Goldman Sachs: “Is Curing Patients a Sustainable Business Model?”

Adrian Sol
Daily Stormer
April 13, 2018

Miss me yet?

With the only ethical businessman in the pharmaceutical industry, Martin Shkreli, jailed by the Feds, the rats are free to stoop to the lowest ignominies.

It’s a common trope by this point that these medical companies don’t make any money by “curing” diseases, but rather by creating life-long “treatments.”

Well, with a potential “cure-all” on its way, gene therapy, it’s not surprising that these bastards are starting to scheme ways to keep the stupid goyim paying for their pills forever.

CNBC:

Goldman Sachs analysts attempted to address a touchy subject for biotech companies, especially those involved in the pioneering “gene therapy” treatment: cures could be bad for business in the long run.

Imagine being such as piece of garbage that you’d utter those words.

“It’s just business, goyim. A man’s gotta earn his shekels, after all.”

Obviously, it’s an open secret that these companies favor research into long term expensive treatments rather than one-shot cures. But to actually go out there and say it publicly… Wow.

“Is curing patients a sustainable business model?” analysts ask in an April 10 report entitled “The Genome Revolution.”

The potential to deliver ‘one shot cures’ is one of the most attractive aspects of gene therapy, genetically-engineered cell therapy and gene editing. However, such treatments offer a very different outlook with regard to recurring revenue versus chronic therapies,” analyst Salveen Richter wrote in the note to clients Tuesday. “While this proposition carries tremendous value for patients and society, it could represent a challenge for genome medicine developers looking for sustained cash flow.”

Sorry, kid, but curing you would challenge our sustained cash flow.

This Goldman Sachs dude isn’t even a Jew, too; he’s some kind of pajeet, from what I’ve found out. While a Jew would have the same ideas, he wouldn’t be so stupid and autistic as to express them so bluntly like that. He would have used language coded with complexity to the point that mainstream normie publications couldn’t report on it.

Out of the mouth of pajeets, as they say.
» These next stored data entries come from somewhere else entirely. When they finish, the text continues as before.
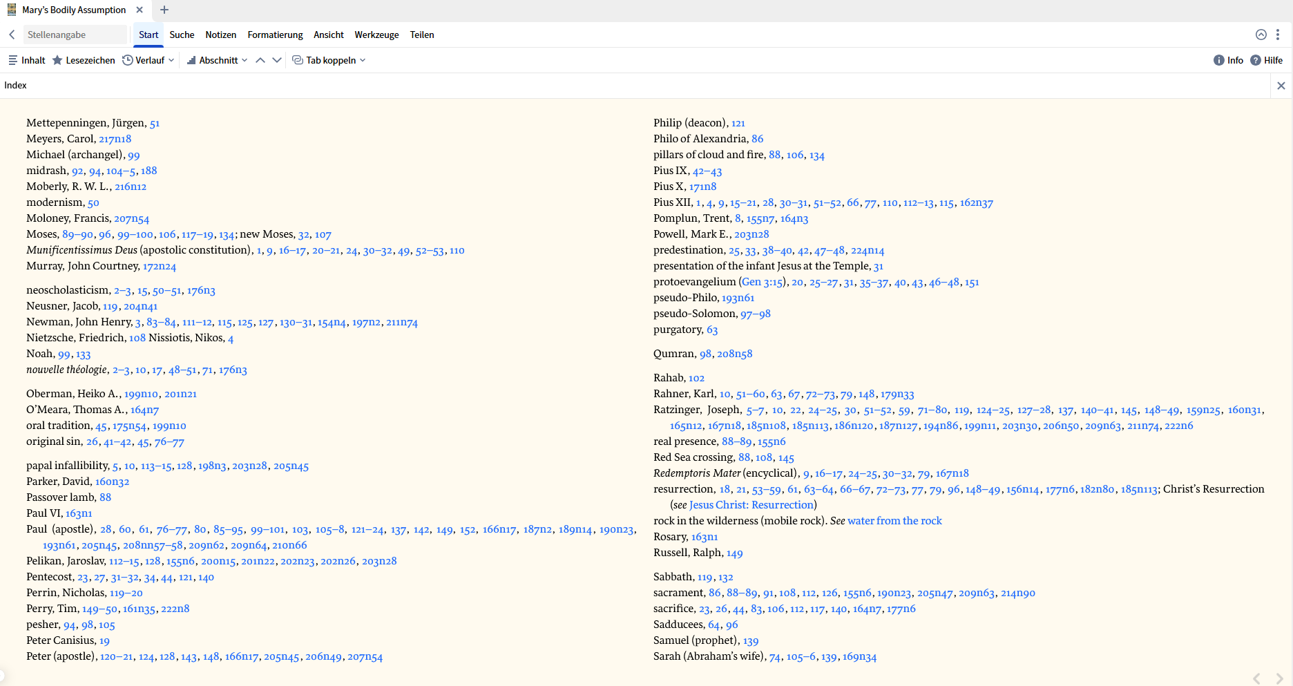Follow the Gen 3:15 reference link

pyautogui.click(x=761, y=282)
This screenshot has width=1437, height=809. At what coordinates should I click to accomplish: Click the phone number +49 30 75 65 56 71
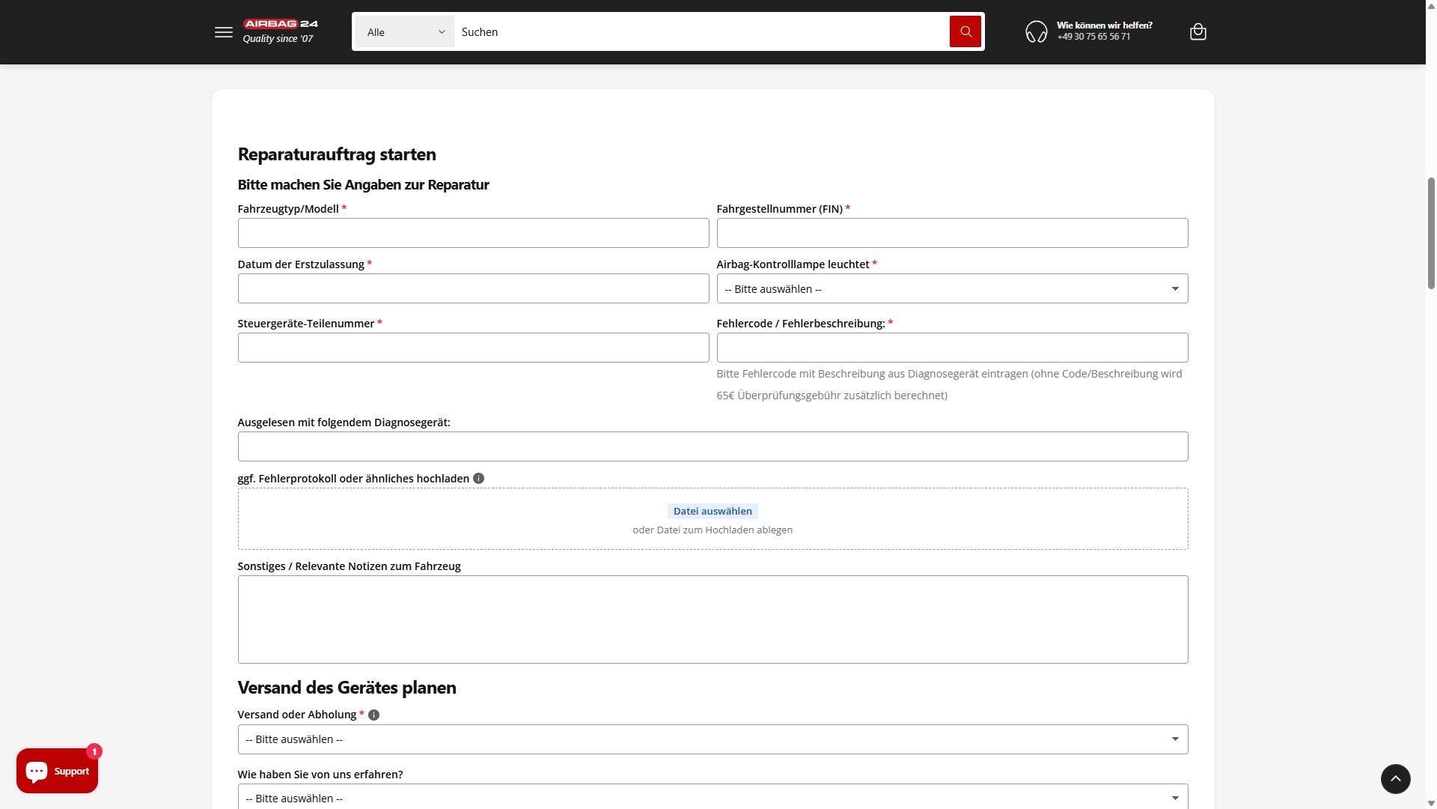coord(1093,37)
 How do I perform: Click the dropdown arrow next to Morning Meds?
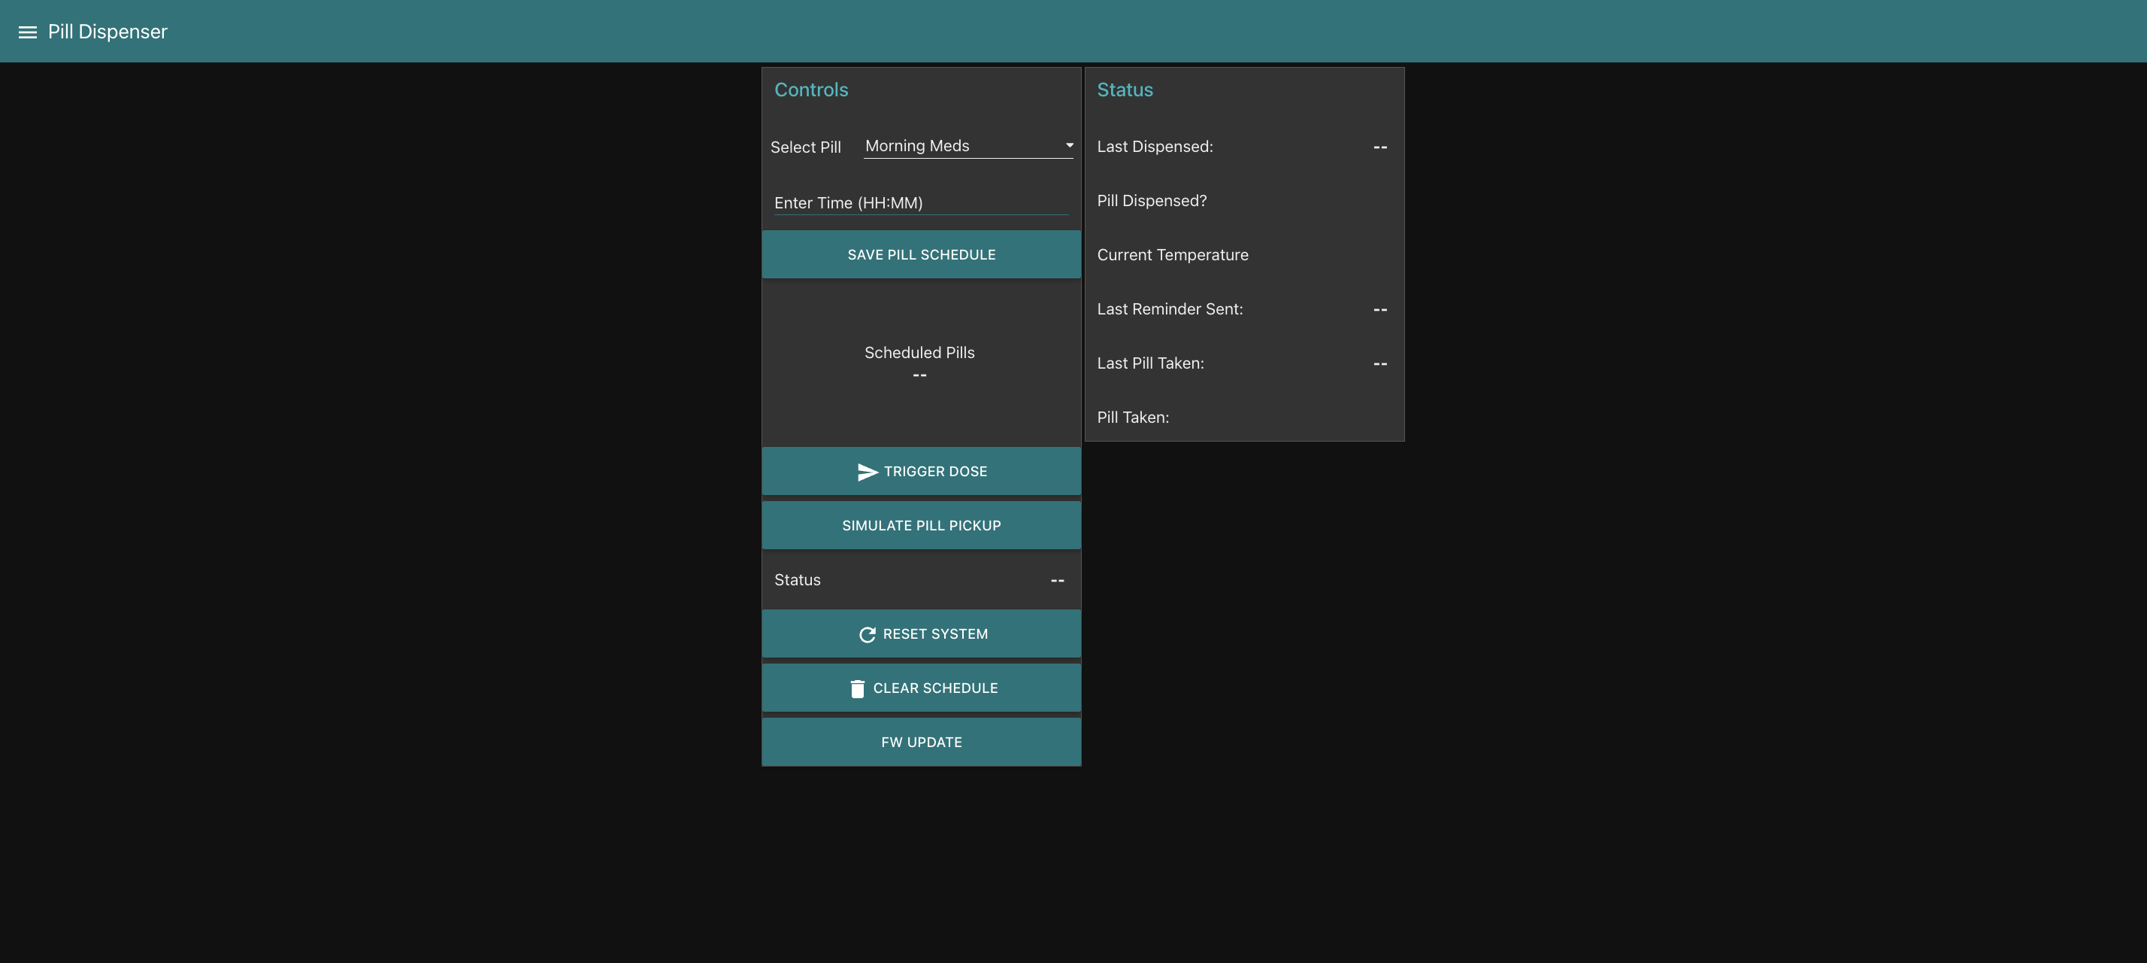click(1068, 145)
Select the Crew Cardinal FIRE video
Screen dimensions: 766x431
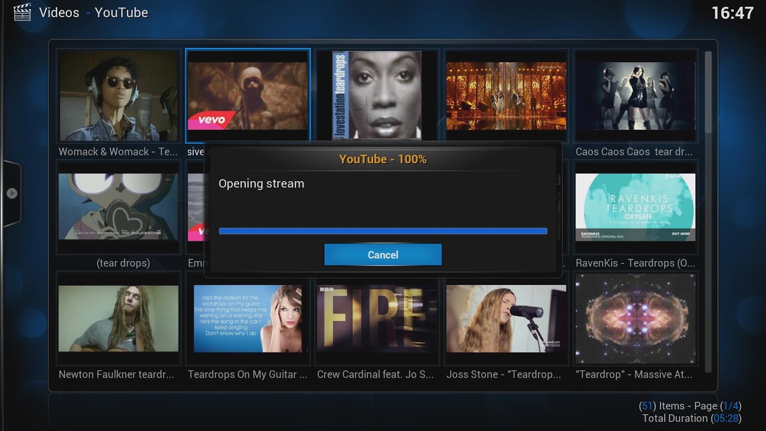click(x=377, y=318)
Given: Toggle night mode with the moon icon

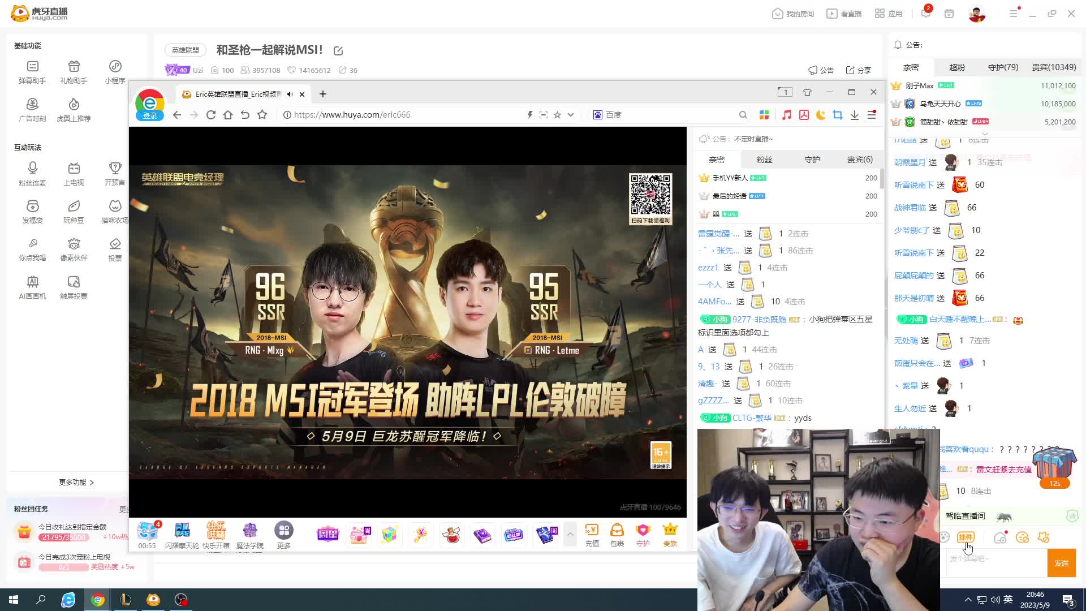Looking at the screenshot, I should 821,114.
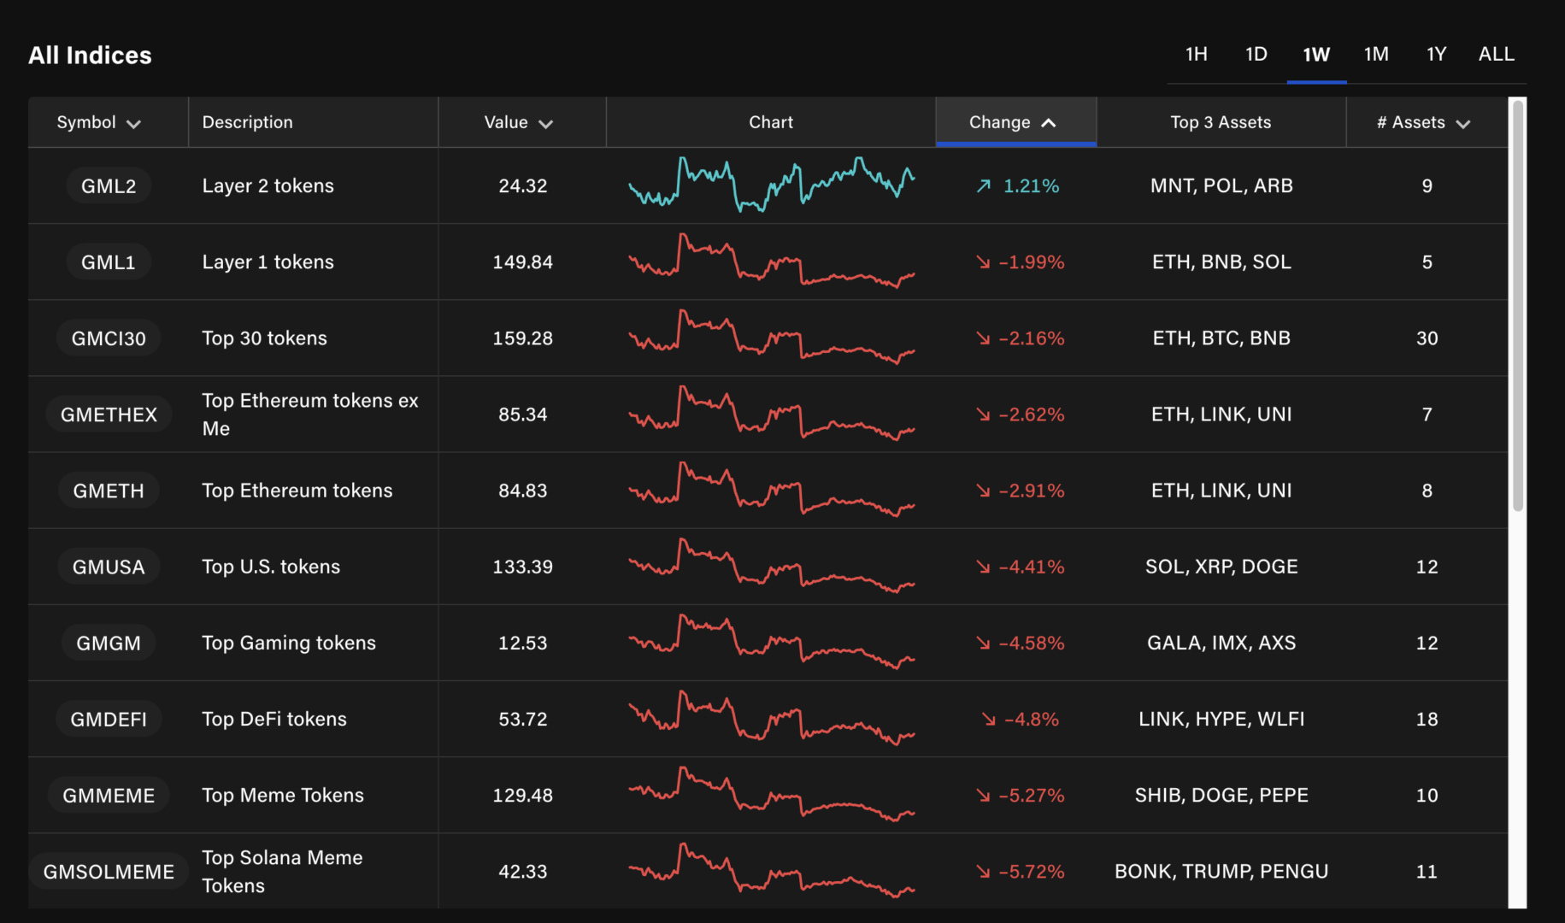Image resolution: width=1565 pixels, height=923 pixels.
Task: Click the upward trend arrow beside GML2's change
Action: 983,185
Richter cited Gilead Sciences’ treatments for hepatitis C, which achieved cure rates of more than 90 percent. The company’s U.S. sales for these hepatitis C treatments peaked at $12.5 billion in 2015, but have been falling ever since. Goldman estimates the U.S. sales for these treatments will be less than $4 billion this year, according to a table in the report.

Yeah, can’t have that, can we?

In time, gene therapy could be used to permanently cure a vast array of diseases and disabilities. In time, with even more advanced technology, these genetic defects could even be weeded out of the gene pool entirely, without even needing any eugenic policies.

The Goldman Sachs guy says his “solution” is to nickle and dime people for each little problem separately (“constant innovation and portfolio expansion”). The problem is that this is a pretty artificial way to do things.

Gene therapy works by infecting someone with a virus which will “edit” new genes into their cells.

Obviously, viruses are self replicating. You don’t need regular treatments. Moreover, there’s no real reason why a single treatment couldn’t change every single gene that causes problems. A single injection could cure your eye problems, your susceptibility to heart failure, give you immunity to various diseases, prevent osteoporosis, and so on.

A machine could be given your DNA sample, analyze it, and put together the package of genes the virus needs to edit. This would then be injected and you’d be cured of all your genetic problems for good.

So I don’t know what he’s actually suggesting here. But the basic message is clear: gene therapy (and by extension all permanent cures) are bad for business.

This is why we need to get these Jews and their pajeet underlings out of our country.